Beitrag von Bullenwächter »

Wie umgehen mit Resitutionsforderungen?

Hierzu wurde der Wikipedia-Artikel Benin-Bronzen kürzlich um folgenden interessanten Aspekt ergänzt:
In einer Petition an die britische Charity Commission kritisierte die amerikanische Restitution Study Group im August 2022 die Absicht der Universitäten von Oxford und Cambridge, Bronzen nach Nigeria zurückzugeben. Stattdessen lehnte die Gruppe jegliche Rückgabe ab, da das Königreich Benin aus dem Sklavenhandel Profit geschlagen hatte[31][32]. Die Bronzen sind zudem aus den Manillen hergestellt, die das Königreich Benin als Zahlung für den Verkauf der Sklaven und Sklavinnen erhielt[33]. Die Gruppe forderte Frankreich, Großbritannien, die USA und andere Museen auf, die Bronzen weiterhin in westlichen Museen auszustellen, da die Bronzen so den tatsächlichen Nachfahren von Sklaven zugänglich seien, die dafür „mit ihrem Leben bezahlt“ hätten, und nicht den Nachfahren von Sklavenhändlern. Die Gruppe schreibt: „Das Königreich Benin würde, durch Nigeria, durch die Rückführung dieser Relikte ungerechtfertigt bereichert. Schwarze Menschen unterstützen Sklavenhändler-Erben nicht, nur weil sie schwarz sind. Nigeria und das Königreich Benin haben sich nie für die Versklavung unserer Vorfahren entschuldigt.“[32]
Einzelnachweise:
[*]31: Craig Simpson: Benin Bronzes must not be returned to Nigeria as it ‘profited from slavery’. In: The Telegraph. 15. August 2022, ISSN 0307-1235 (telegraph.co.uk [abgerufen am 22. August 2022]).

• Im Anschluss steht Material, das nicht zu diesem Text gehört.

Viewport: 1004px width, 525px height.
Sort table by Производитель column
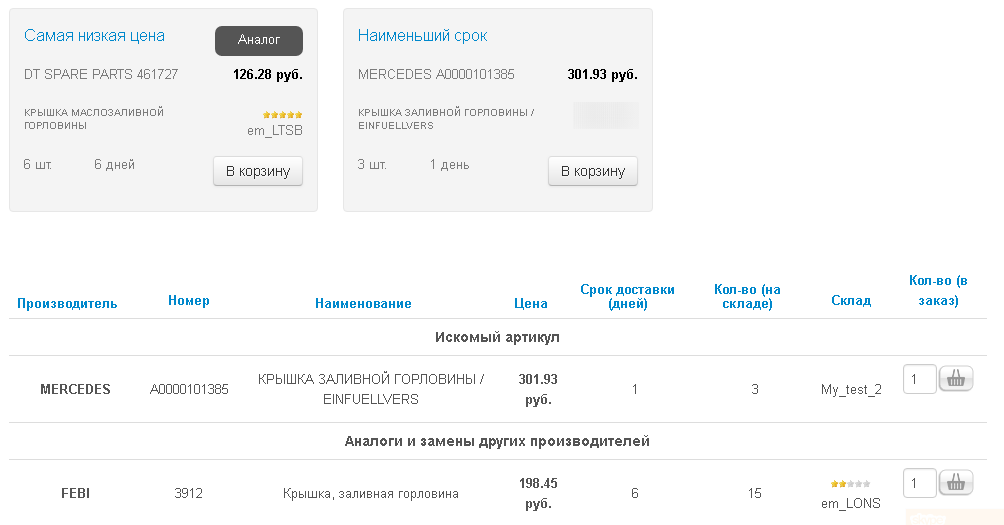(x=67, y=303)
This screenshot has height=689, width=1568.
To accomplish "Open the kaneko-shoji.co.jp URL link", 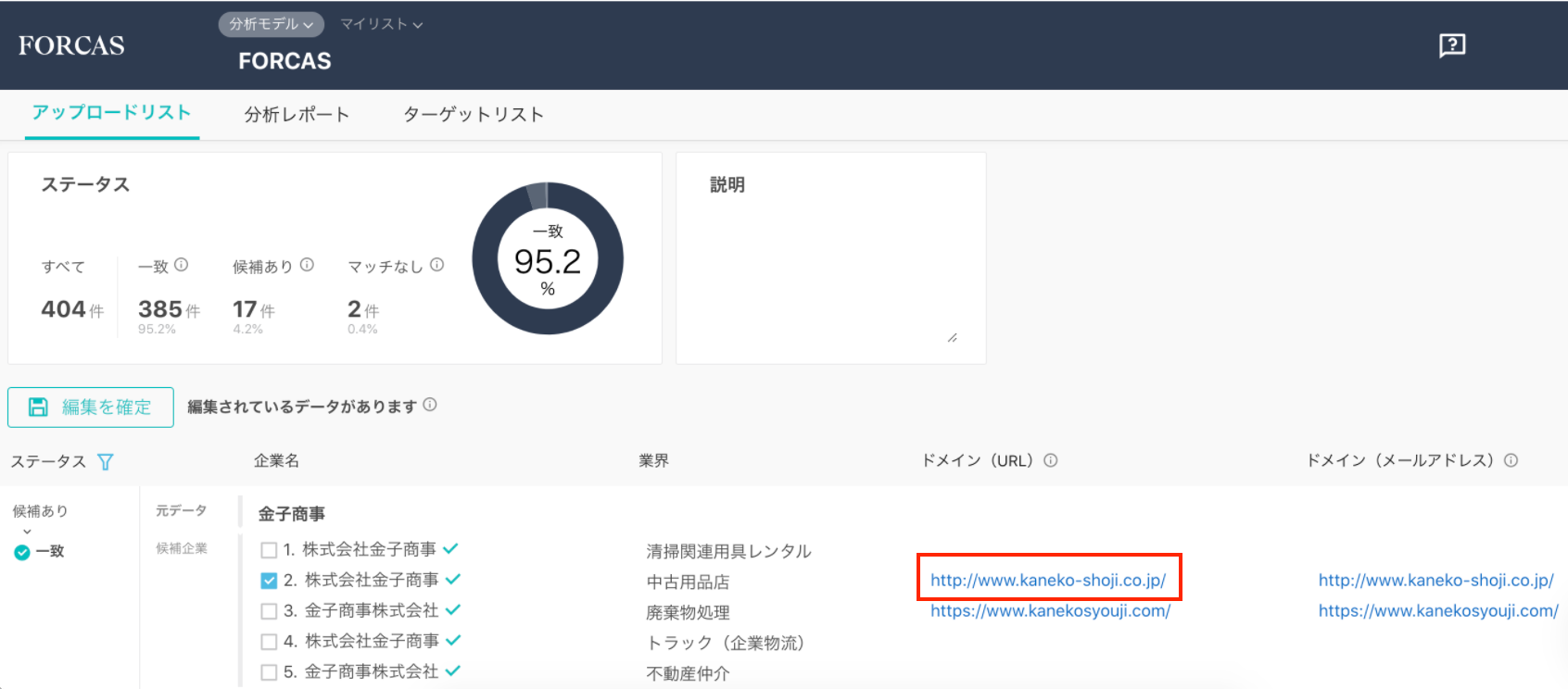I will 1047,581.
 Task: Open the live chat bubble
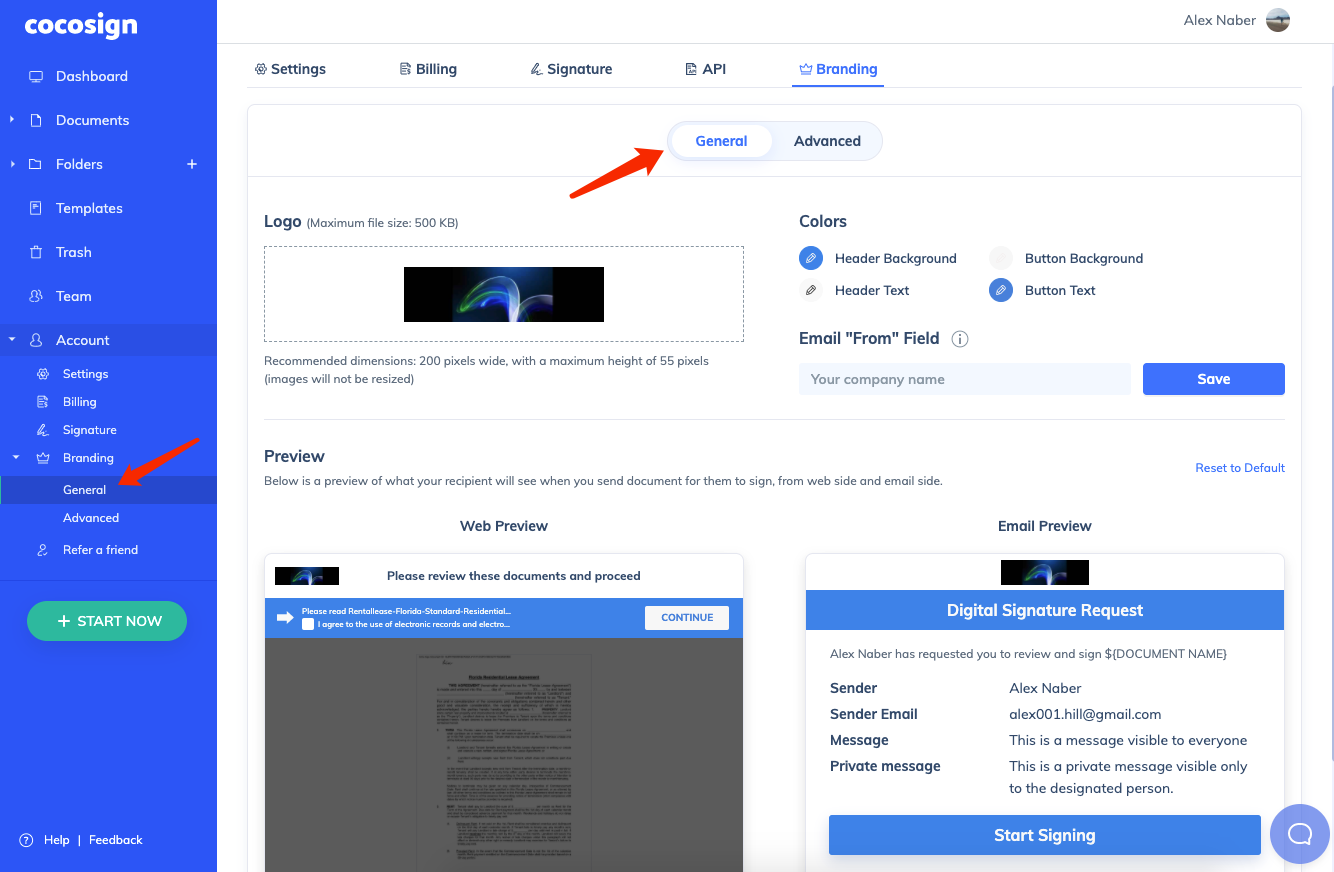1299,834
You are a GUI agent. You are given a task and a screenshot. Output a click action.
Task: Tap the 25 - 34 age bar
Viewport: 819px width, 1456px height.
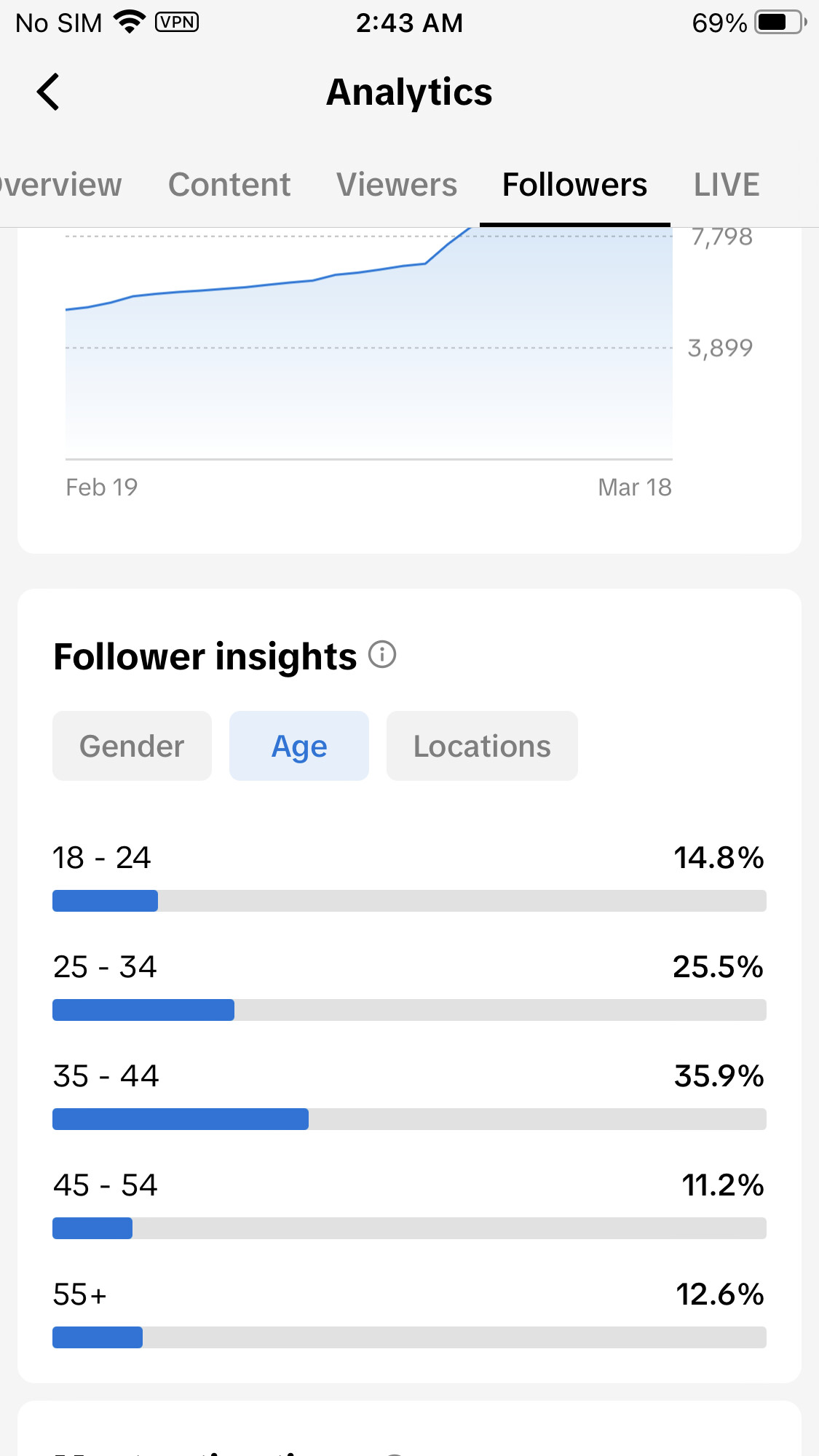tap(409, 1010)
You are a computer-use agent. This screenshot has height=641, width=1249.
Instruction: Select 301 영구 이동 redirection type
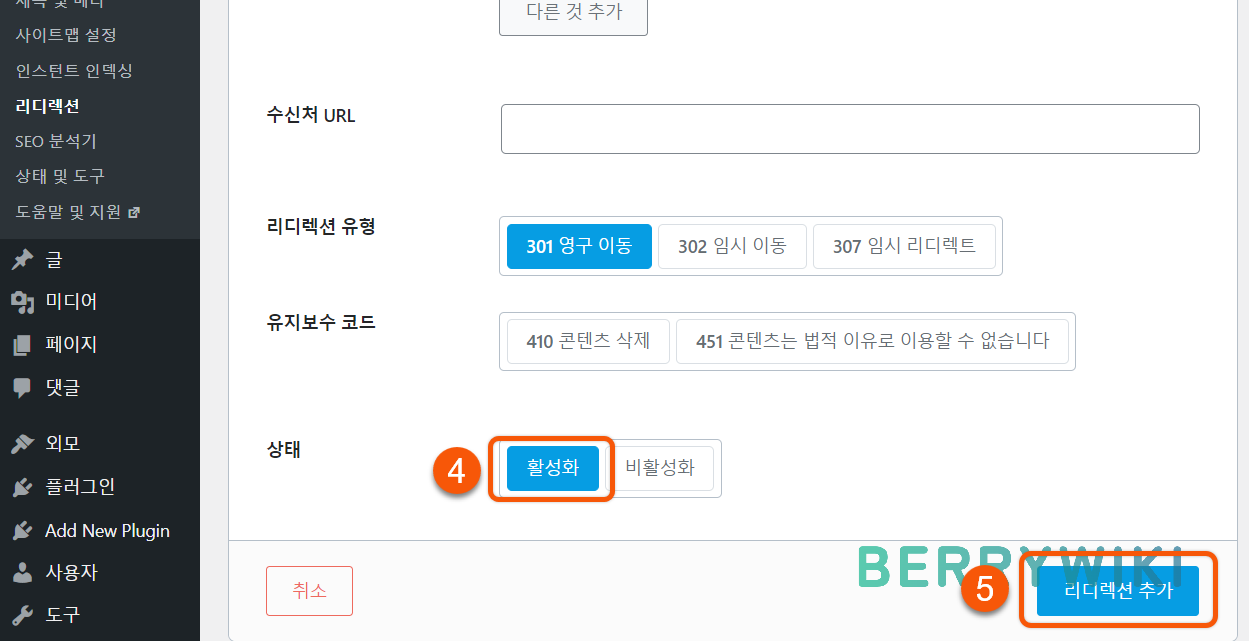click(579, 246)
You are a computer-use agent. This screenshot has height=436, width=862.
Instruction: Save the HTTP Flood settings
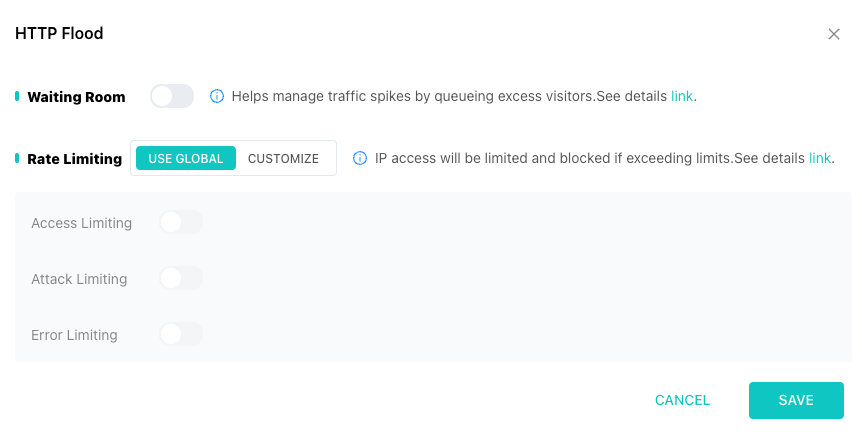coord(796,400)
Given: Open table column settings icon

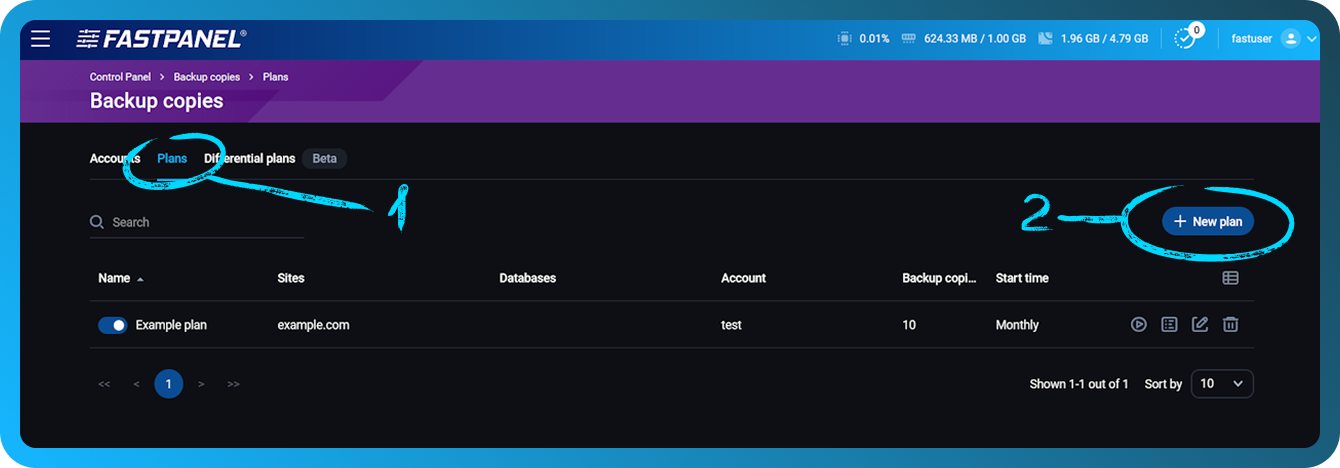Looking at the screenshot, I should (1230, 278).
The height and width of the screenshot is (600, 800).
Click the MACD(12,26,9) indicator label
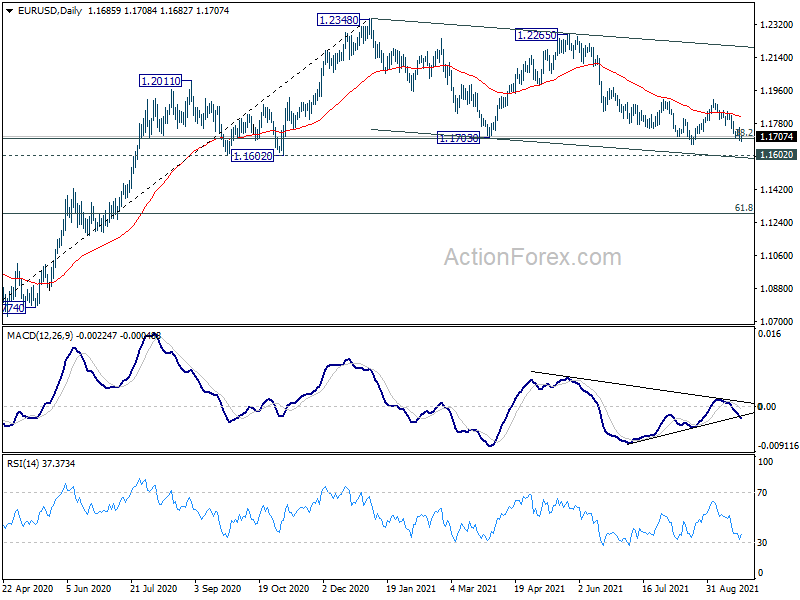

[*]32: U.S. activists say Benin Bronzes shouldn't be returned to Nigeria as it 'profited from slavery'. 16. August 2022, abgerufen am 22. August 2022 (englisch).
[*]33: https://mobile.twitter.com/deadriafp. Abgerufen am 22. August 2022.
The day may be near when we must kill to conserve.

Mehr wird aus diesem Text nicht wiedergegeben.